• [EXERCISE DATA]
+ + +

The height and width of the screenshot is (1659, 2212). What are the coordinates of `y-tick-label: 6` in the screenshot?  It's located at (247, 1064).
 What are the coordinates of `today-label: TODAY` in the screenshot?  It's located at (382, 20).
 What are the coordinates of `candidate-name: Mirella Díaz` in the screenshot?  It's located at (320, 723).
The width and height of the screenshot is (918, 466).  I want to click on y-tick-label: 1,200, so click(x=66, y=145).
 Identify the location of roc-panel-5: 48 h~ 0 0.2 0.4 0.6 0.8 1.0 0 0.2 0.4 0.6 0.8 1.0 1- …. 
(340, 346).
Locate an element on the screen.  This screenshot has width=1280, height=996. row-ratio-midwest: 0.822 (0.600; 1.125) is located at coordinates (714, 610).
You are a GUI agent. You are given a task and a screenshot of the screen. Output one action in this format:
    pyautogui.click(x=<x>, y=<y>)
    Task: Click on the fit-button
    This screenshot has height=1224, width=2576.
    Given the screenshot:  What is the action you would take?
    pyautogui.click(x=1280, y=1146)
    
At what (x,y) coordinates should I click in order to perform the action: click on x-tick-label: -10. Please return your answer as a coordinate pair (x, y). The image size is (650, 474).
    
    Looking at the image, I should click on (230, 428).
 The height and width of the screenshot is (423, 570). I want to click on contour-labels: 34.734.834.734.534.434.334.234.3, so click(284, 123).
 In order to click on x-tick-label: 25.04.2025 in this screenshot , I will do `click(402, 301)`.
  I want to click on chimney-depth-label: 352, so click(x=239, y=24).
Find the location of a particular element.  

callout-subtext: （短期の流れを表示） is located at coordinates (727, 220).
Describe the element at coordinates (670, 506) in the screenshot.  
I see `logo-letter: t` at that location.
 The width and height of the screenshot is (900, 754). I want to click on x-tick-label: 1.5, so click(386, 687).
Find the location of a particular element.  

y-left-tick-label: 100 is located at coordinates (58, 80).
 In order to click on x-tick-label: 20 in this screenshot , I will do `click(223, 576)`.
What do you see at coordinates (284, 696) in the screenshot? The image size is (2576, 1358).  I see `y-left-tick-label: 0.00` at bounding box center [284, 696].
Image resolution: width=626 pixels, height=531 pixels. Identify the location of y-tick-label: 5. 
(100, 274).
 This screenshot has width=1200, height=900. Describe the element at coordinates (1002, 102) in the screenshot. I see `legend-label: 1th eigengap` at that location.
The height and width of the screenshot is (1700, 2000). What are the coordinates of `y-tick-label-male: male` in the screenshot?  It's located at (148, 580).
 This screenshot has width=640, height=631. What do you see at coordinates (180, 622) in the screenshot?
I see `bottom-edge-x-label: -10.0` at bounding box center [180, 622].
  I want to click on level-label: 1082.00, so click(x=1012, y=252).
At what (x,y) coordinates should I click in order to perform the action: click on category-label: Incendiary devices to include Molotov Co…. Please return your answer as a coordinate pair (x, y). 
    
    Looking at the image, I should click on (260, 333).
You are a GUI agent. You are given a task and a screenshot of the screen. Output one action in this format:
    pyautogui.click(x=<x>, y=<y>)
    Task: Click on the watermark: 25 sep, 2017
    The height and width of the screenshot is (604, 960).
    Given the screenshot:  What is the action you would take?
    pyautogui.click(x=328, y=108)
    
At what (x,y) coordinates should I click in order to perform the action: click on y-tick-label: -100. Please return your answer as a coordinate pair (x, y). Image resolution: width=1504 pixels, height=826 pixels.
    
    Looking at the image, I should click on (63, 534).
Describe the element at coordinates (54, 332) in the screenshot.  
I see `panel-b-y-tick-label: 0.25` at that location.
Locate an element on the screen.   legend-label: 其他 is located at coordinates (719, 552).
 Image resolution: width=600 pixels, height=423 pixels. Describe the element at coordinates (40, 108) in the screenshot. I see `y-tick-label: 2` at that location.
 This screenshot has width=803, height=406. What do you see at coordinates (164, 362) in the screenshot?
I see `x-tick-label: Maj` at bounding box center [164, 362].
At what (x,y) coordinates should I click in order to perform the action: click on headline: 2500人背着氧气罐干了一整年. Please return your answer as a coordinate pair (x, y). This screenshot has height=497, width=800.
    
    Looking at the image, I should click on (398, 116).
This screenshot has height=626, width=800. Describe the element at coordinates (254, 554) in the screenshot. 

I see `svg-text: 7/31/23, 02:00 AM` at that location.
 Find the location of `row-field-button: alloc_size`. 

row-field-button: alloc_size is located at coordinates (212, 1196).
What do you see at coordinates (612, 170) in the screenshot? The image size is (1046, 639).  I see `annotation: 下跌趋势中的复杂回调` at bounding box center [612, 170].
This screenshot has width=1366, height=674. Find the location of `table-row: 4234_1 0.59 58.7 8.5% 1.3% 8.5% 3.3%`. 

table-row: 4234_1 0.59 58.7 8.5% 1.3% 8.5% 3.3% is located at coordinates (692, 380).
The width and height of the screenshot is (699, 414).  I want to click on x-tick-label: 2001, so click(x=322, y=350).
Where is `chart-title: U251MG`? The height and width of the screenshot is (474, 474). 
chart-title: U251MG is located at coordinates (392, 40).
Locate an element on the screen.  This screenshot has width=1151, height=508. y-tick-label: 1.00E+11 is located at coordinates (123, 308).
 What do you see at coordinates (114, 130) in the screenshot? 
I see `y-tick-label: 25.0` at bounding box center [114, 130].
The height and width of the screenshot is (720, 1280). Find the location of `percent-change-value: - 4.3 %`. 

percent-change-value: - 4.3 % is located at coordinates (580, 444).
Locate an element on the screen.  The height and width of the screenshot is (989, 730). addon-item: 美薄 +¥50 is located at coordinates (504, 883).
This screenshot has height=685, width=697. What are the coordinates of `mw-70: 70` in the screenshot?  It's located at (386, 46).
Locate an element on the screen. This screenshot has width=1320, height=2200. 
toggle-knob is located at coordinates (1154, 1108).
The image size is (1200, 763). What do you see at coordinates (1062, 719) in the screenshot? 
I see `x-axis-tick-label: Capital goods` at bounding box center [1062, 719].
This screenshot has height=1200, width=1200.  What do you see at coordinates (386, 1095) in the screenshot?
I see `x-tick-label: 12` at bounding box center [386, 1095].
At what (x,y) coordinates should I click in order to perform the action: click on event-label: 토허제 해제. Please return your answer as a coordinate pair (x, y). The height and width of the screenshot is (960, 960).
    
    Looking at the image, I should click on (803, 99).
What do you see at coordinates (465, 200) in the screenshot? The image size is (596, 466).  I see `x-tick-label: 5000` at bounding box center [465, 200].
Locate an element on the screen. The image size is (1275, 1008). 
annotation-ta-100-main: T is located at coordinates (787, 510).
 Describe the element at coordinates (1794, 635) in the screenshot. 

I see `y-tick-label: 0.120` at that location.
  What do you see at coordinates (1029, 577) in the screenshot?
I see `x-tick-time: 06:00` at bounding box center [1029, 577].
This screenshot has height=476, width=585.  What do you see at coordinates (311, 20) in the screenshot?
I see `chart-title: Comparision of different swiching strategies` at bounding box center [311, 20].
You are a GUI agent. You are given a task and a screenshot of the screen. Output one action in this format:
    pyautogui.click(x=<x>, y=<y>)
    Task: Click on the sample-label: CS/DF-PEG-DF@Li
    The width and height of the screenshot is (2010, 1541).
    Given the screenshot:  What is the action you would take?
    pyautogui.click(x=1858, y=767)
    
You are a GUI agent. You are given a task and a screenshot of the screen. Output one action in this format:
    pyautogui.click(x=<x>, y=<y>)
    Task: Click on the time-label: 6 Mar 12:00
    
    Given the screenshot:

+ + +

• [TASK OBJECTIVE] Please gather every line above that contains the string "button", copying each one in full.

• [ANSWER SECTION]
    Task: Click on the fit-button
 Find the location of `row-field-button: alloc_size`. 
row-field-button: alloc_size is located at coordinates (212, 1196).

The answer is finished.